____ RECORDS

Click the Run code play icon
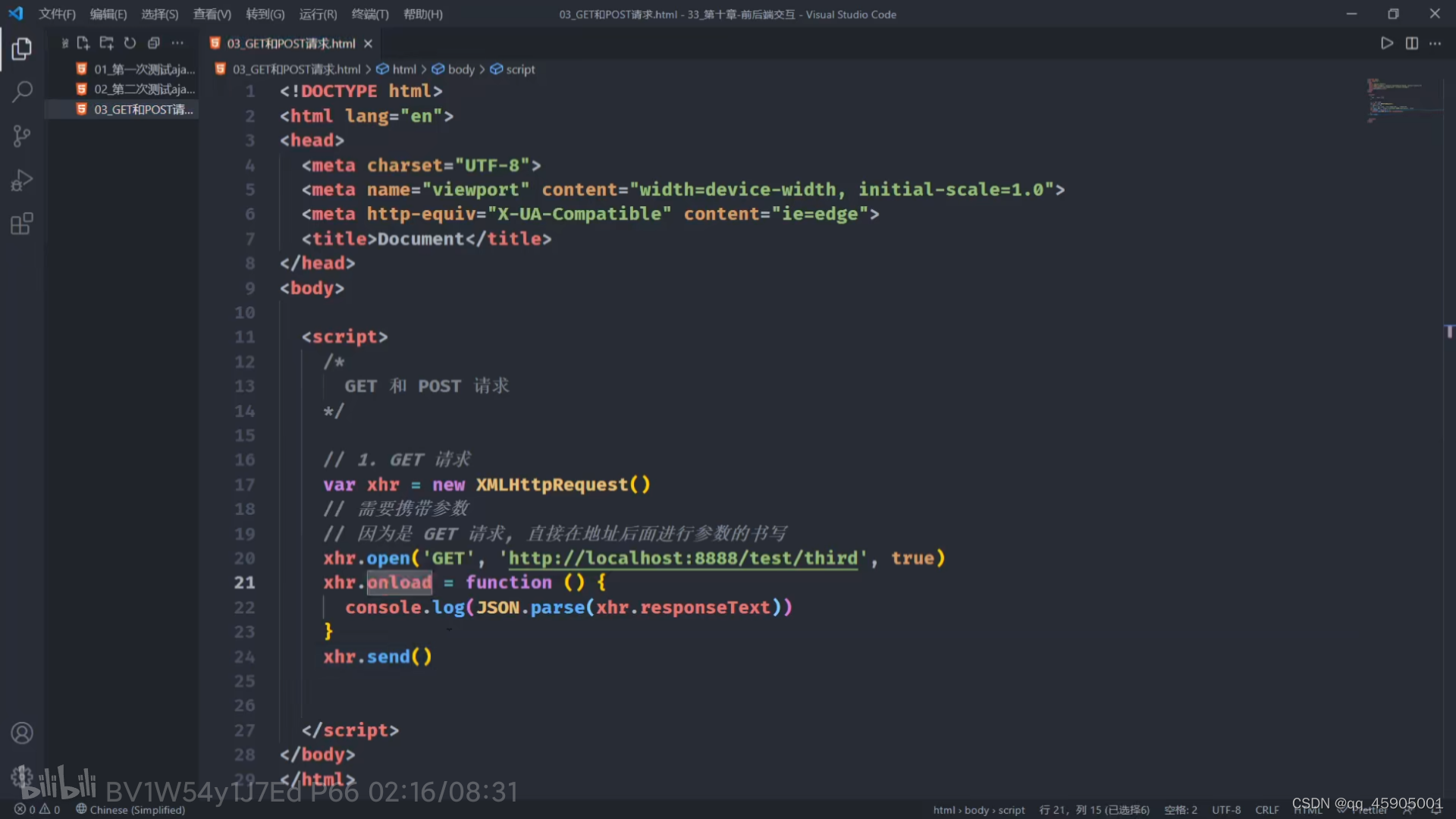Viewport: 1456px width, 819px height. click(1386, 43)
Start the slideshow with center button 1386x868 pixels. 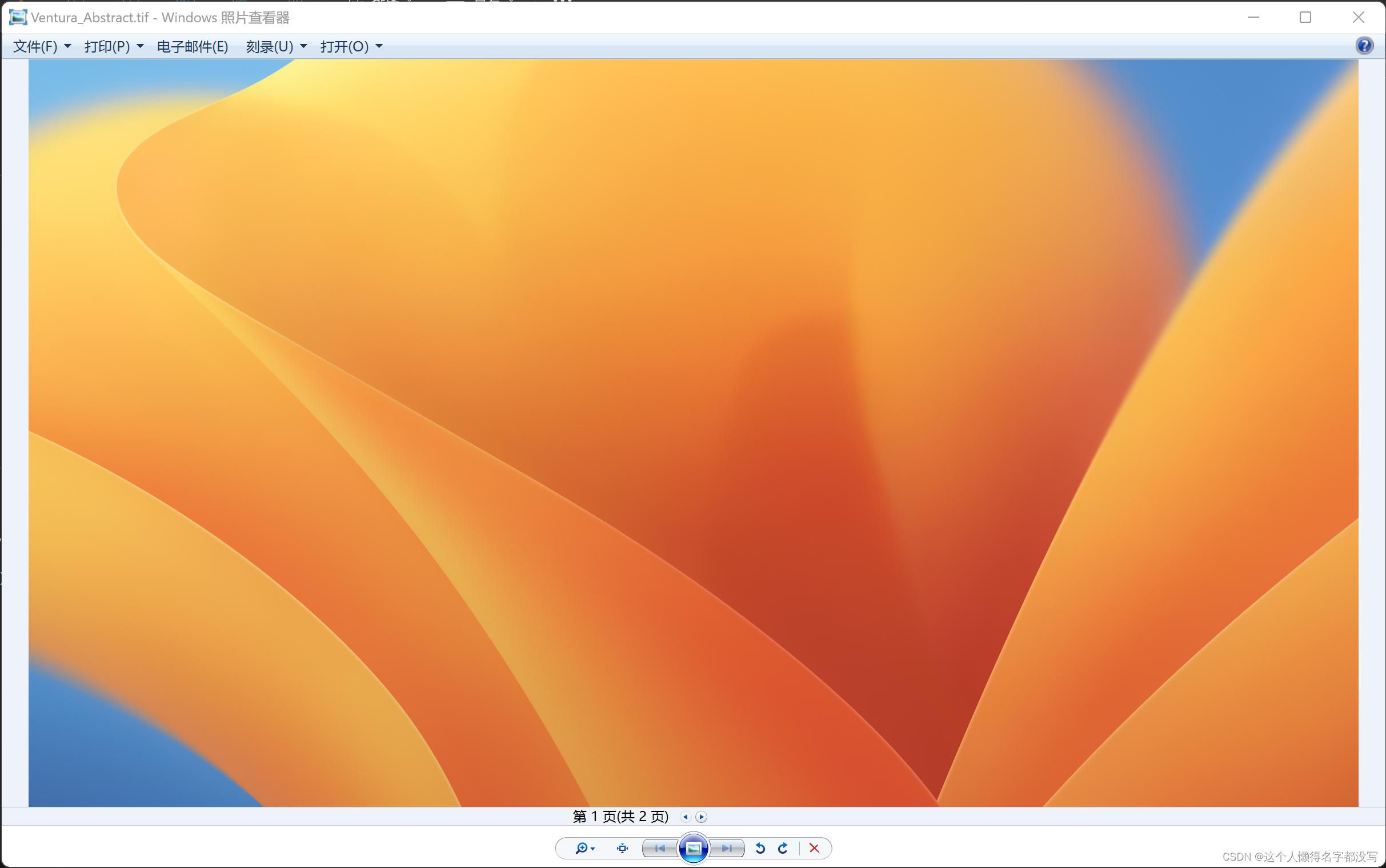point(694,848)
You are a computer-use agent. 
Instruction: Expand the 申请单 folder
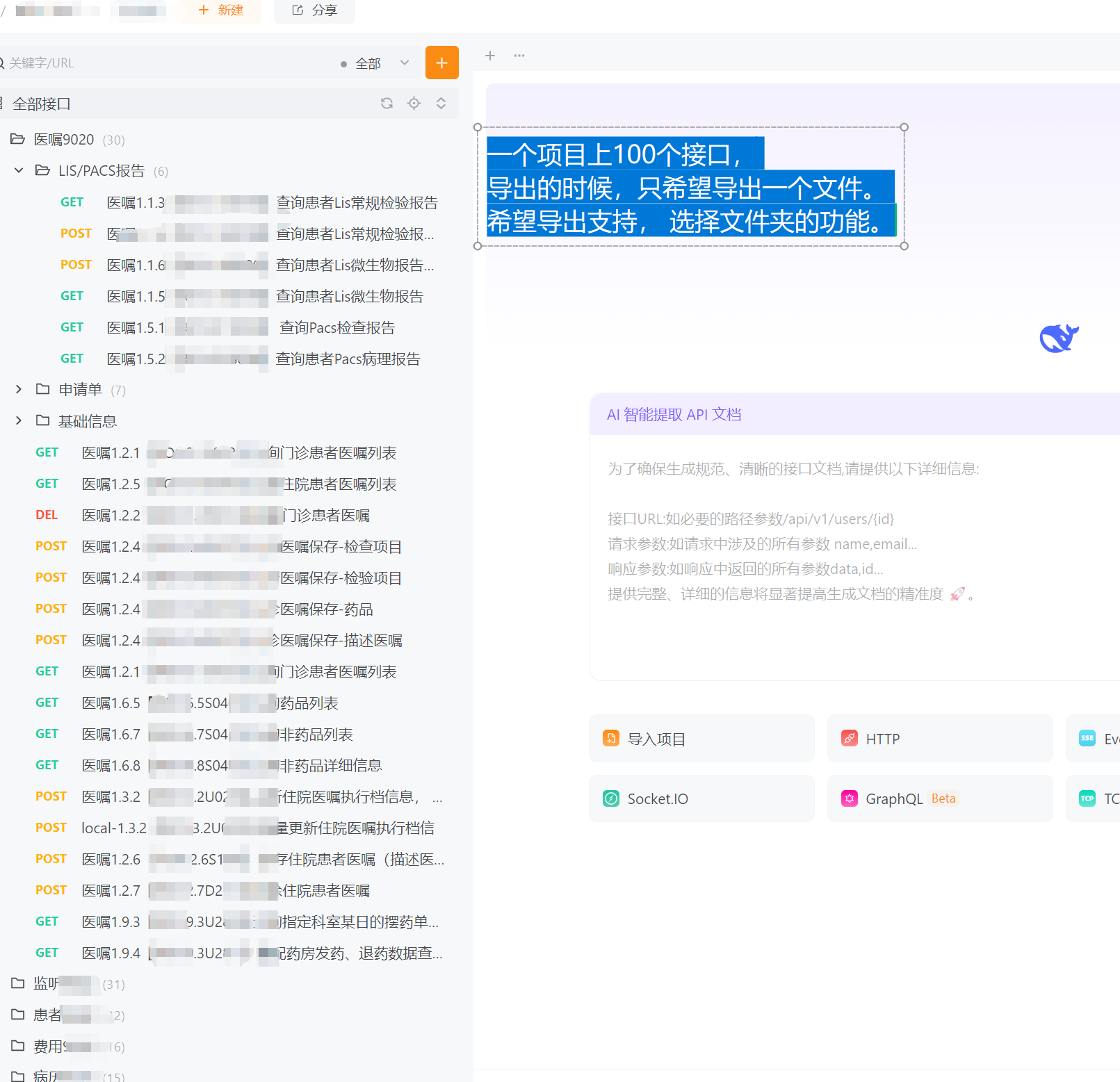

________

* YOUR TASK *
Your copy should hold exactly the lines from the one with "You are a computer-use agent." through the end of the records, both included, and no pictures.

* FINAL ANSWER *
You are a computer-use agent. 
Instruction: Expand the 申请单 folder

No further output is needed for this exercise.